Banner photo by Lane Pelovsky, Courtesy of Meet Minneapolis
Friday May 30, 2025 11:00am - 11:30am CDT
Historically, museums are perceived as repositories for definitive knowledge on the objects they exhibit. As a result, artworks that conservators and curators have the most questions about often remain in storage and out of public view. At the Walters Art Museum (WAM), a shift towards showcasing objects with unresolved histories has fostered engagement and curiosity from visitors.

The unexpected results of a recent technical study of a Chinese lacquer screen prompted a reassessment of whether and how it could be displayed. Inscribed with the date 1681, the four-panel screen depicts the hermitage of fourth-century scholar Xie An. This type of lacquerware was popularized during the Kangxi period of the Qing Dynasty (1661-1722). Kuan cai, meaning “incised colors,” refers to the technique in which compositions are carved into a smooth lacquer surface and filled with colored paints. Kuan cai screens were first produced for the domestic market in Southern China in the seventeenth century. They are commonly known in the West as “Coromandel screens” or “Bantam work,” referring to two popular European-run trading ports in Southeast India and Indonesia from which they were first exported. 

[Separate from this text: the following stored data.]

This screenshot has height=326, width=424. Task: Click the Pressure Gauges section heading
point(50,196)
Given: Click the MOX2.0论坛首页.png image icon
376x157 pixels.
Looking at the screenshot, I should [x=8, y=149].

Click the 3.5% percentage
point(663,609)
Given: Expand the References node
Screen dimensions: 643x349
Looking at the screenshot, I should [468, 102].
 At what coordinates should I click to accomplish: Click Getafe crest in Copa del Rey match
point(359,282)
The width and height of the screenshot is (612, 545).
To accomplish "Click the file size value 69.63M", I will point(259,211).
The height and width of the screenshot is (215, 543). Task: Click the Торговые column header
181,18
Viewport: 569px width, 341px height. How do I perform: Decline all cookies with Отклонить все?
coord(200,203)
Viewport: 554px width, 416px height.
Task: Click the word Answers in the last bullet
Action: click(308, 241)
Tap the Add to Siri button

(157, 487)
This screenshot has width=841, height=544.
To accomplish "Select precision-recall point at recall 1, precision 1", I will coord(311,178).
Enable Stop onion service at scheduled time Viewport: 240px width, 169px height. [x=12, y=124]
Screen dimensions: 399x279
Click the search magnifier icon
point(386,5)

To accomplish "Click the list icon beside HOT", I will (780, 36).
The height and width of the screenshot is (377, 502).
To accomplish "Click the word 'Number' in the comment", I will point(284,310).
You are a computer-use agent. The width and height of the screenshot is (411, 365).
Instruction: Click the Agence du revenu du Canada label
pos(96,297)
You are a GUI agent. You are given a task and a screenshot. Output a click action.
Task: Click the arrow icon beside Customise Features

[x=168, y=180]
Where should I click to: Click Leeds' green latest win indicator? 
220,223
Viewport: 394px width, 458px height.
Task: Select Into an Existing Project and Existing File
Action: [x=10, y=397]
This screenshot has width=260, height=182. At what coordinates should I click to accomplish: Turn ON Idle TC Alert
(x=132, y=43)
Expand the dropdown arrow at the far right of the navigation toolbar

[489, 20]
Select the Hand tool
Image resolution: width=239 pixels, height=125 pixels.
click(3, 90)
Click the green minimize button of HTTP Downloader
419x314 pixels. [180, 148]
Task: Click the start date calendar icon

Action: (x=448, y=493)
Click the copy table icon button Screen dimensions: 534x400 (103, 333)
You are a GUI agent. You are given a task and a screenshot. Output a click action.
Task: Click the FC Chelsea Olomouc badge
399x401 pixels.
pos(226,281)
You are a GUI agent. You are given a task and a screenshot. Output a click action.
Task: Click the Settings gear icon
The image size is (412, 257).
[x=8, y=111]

Kuan cai screens are made from a complex layered system of wood, clay-based grounds, fabric and paper preparatory layers, lacquer, and oil-based paints. Due to their composite nature, damage from fluctuating environments, mechanical forces, and light is common. The WAM screen entered the collection in 2012 but has never been exhibited. Prior to acquisition, it underwent multiple restoration campaigns which now partially disguise the original surface. The goal of this technical study was to determine the composition of the screen’s original and restoration materials to draw inferences on dating and historic context. Multiband imaging, microscopy, radiography, fiber optics reflectance spectroscopy (FORS), x-ray fluorescence spectroscopy (XRF), scanning electron microscopy with energy dispersive x-ray spectroscopy (SEM-EDS), pyrolysis gas chromatography/mass spectrometry using tetramethylammonium hydroxide (THM-Py-GC/MS), and cross section analysis were completed.

While the screen was initially attributed to the seventeenth century, our results support the hypothesis that it was created during a later period. Radiography revealed an atypical construction with numerous nails attaching six horizontal cross bars on the verso. XRF showed the presence of zinc white in areas of white polychromy, while barium was detected in several passages of the screen in a variety of colors. Barium-based pigments were not available until the eighteenth century, raising questions about the screen’s dating and the extension of restoration. The absence of vermilion, orpiment, copper-based, and other commonly reported pigments was curious. 

WAM has established a precedent for displaying objects with pending questions. In the 2024 exhibition “Objects of Curiosity: What Will We Discover?,” visitors engaged in an ongoing conservation and curatorial investigation of artworks whose origin, authenticity, or utility were unknown. Taking inspiration from this exhibition, to tell the story of the lacquer screen we are developing didactic materials that reveal its layered history of use and repair. This approach to telling the stories of artworks situates visitors as active participants, rather than passive receivers of resolute information.
Speakers
EF

Elle Friedberg

Walters Art Museum
Elle Friedberg is currently the Mellon Fellow in Objects Conservation at the Walters Art Museum in Baltimore, Maryland. They received their Masters of Science from the Winterthur/University of Delaware Program in Art Conservation in 2023 with specializations in objects and preventive... Read More →
Authors
EF

Elle Friedberg

Walters Art Museum
Elle Friedberg is currently the Mellon Fellow in Objects Conservation at the Walters Art Museum in Baltimore, Maryland. They received their Masters of Science from the Winterthur/University of Delaware Program in Art Conservation in 2023 with specializations in objects and preventive... Read More →
Friday May 30, 2025 11:00am - 11:30am CDT
Hyatt Regency Minneapolis

Attendees (2)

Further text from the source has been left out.